Segundo os dados fornecidos ao matutino por aquele organismo oficial, no primeiro mês do ano o número de pessoas inscritas para a realização de uma cirurgia no Serviço Nacional de Saúde era de 216 mil. Desses, a maioria (61,4%) dos inscritos estava dentro dos “tempos máximos de resposta garantidos”. No entanto, mais de 83 mil já ultrapassaram o tempo de espera recomendado e destes, mais de 54 mil estão à espera de cirurgia há mais de um ano.

Os “tempos máximos de resposta” variam de doente para doente: os casos classificados como “muito prioritários” devem ser operados num prazo de 15 dias, enquanto entre os “doentes prioritários” o prazo recomendado é de 45 dias para doentes oncológicos e 60 para as restantes doenças. O prazo para um caso de “prioridade normal” varia entre os dois meses (para doentes com cancro) e três meses (para doentes com outras patologias).

A suspensão de parte da actividade cirúrgica não urgente, devido à pandemia, teve efeitos logo em 2020: em Janeiro do ano passado eram 19 mil as pessoas à espera de cirurgia há mais de um ano, aumentando esse total para 35.400 em Maio. Depois, quando os blocos operatórios fecharam totalmente, o número subiu para 45 mil utentes.
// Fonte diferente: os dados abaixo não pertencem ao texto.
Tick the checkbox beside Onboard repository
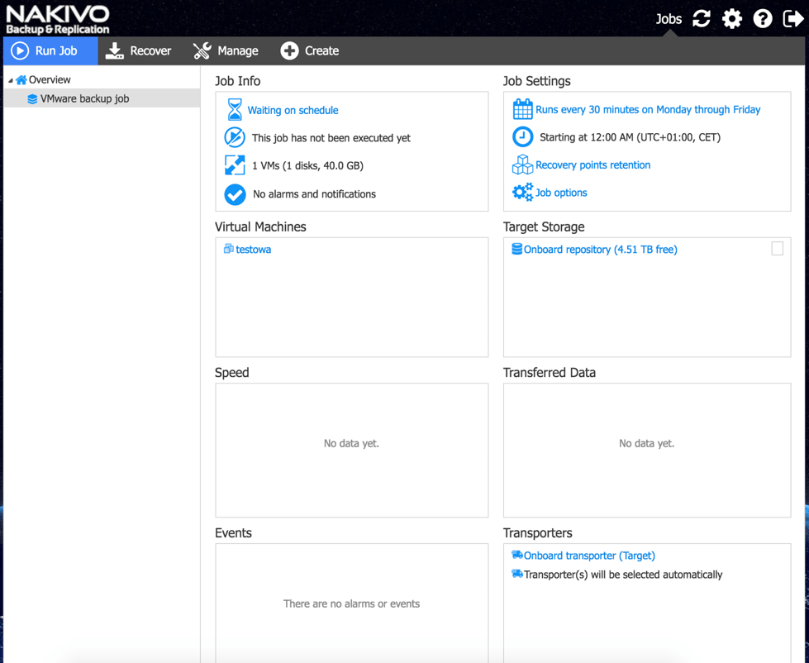The height and width of the screenshot is (663, 809). coord(777,249)
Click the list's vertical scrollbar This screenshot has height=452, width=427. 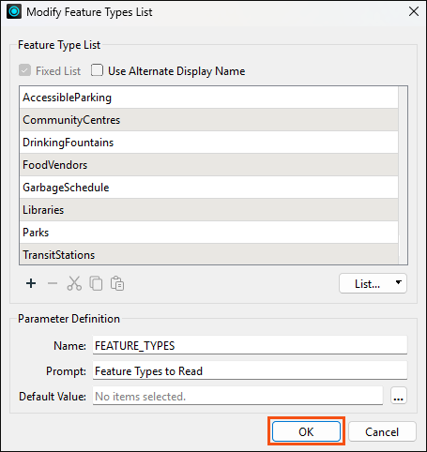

O facto de centros de saúde e hospitais estarem quase exclusivamente dedicados ao Covid-19 teve outros efeitos negativos devido à redução drástica de consultas presenciais de clínica geral e de especialidade, essenciais para a observação dos doentes e eventual encaminhamento para consultas de várias especialidades nos hospitais que poderão resultar em propostas para a realização de cirurgias. Assim, o número de pessoas inscritas para cirurgias diminuiu ao longo de 2020: segundo o ‘Público’, o ano começou com cerca de 252 mil utentes inscritos e terminou com 212 mil.

Os especialistas têm referido nos órgãos de comunicação social que os centros de saúde e os hospitais só voltarão aos ritmos normais de atendimento de doentes não-Covid quando se alcançar a imunidade de grupo ou a taxa de vacinação se aproximar dos 100%, no final deste ano. 

Queixas aumentam

O Portal da Queixa revelou esta semana que as reclamações dirigidas ao sector da Saúde dispararam no último ano 73% face a 2019. Entre 1 de Março de 2020 e 28 de Fevereiro de 2021, a plataforma recebeu mais de 7.500 reclamações, um aumento de 73% face a igual período do ano anterior. Em Março deste ano, já foram contabilizadas 526 queixas. As categorias alvo do maior número de reclamações foram: Plano e Seguros de Saúde (124 queixas), Serviço Nacional de Saúde (106), Hospitais e Centros de Saúde (97), Grupos Privados de Saúde (60) e Farmácias (55).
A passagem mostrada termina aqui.